Saved data entries:
• • • • • • •

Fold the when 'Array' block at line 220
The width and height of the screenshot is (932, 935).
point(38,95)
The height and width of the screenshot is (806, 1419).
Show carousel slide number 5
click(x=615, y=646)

• • • • • • •

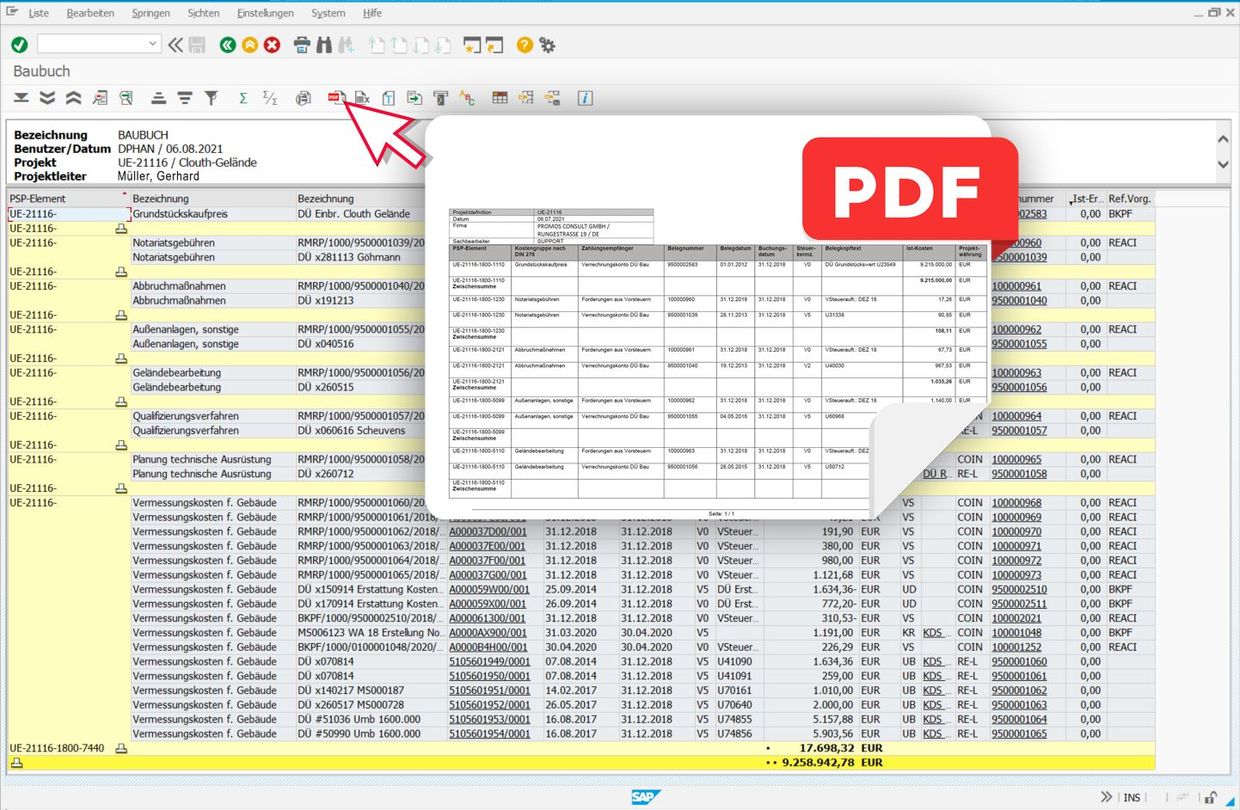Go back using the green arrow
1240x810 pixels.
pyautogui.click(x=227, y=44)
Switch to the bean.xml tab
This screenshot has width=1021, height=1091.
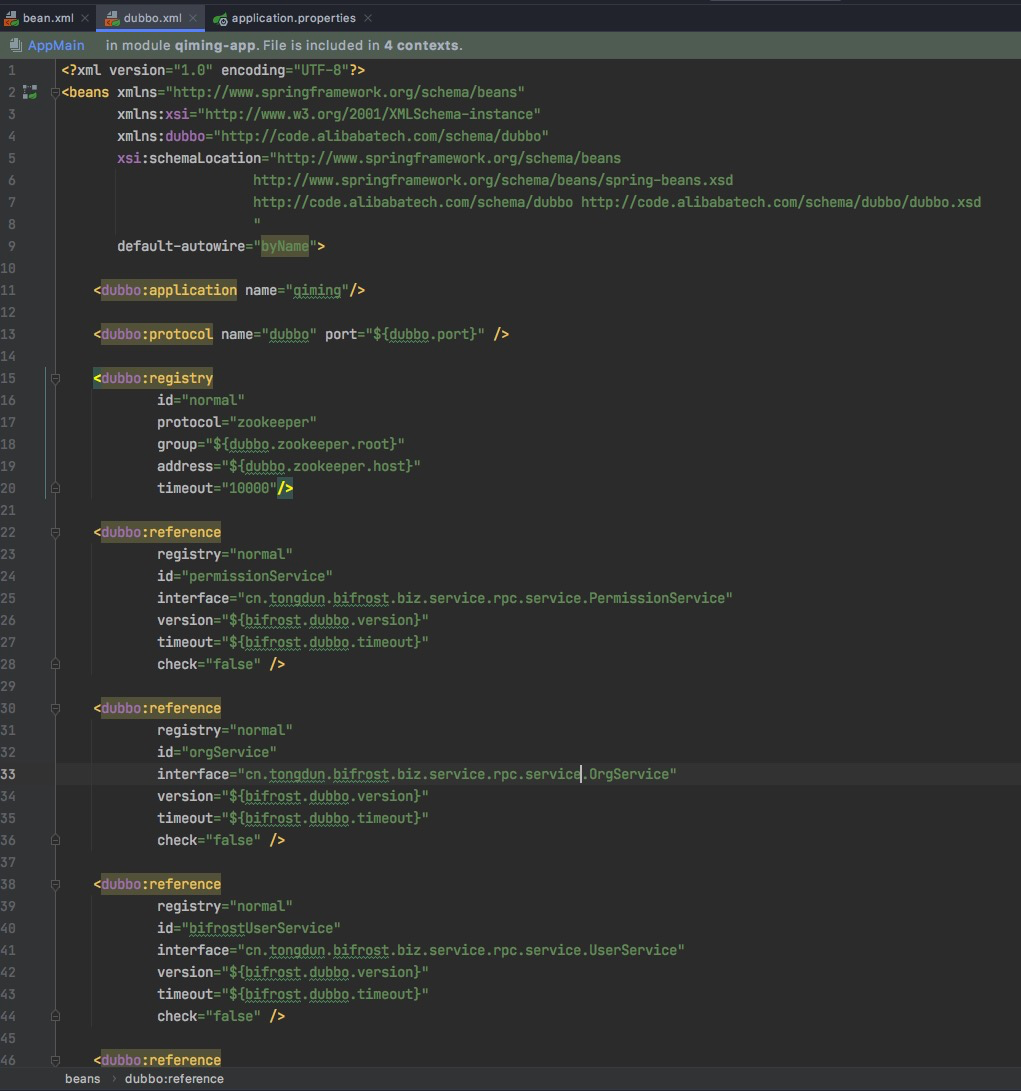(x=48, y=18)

• • • • • • •

Turn the entries from the line with "Fold the when 'Array' block at line 220" to the line with "click(x=615, y=646)" into a two-column CSV with the headers instruction and response, using one row per entry. Put each entry's text and its answer in their own quoted fields, with line breaks replaced by spaces.

Reply:
instruction,response
"Fold the when 'Array' block at line 220 The width and height of the screenshot is (932, 935).","point(38,95)"
"The height and width of the screenshot is (806, 1419). Show carousel slide number 5","click(x=615, y=646)"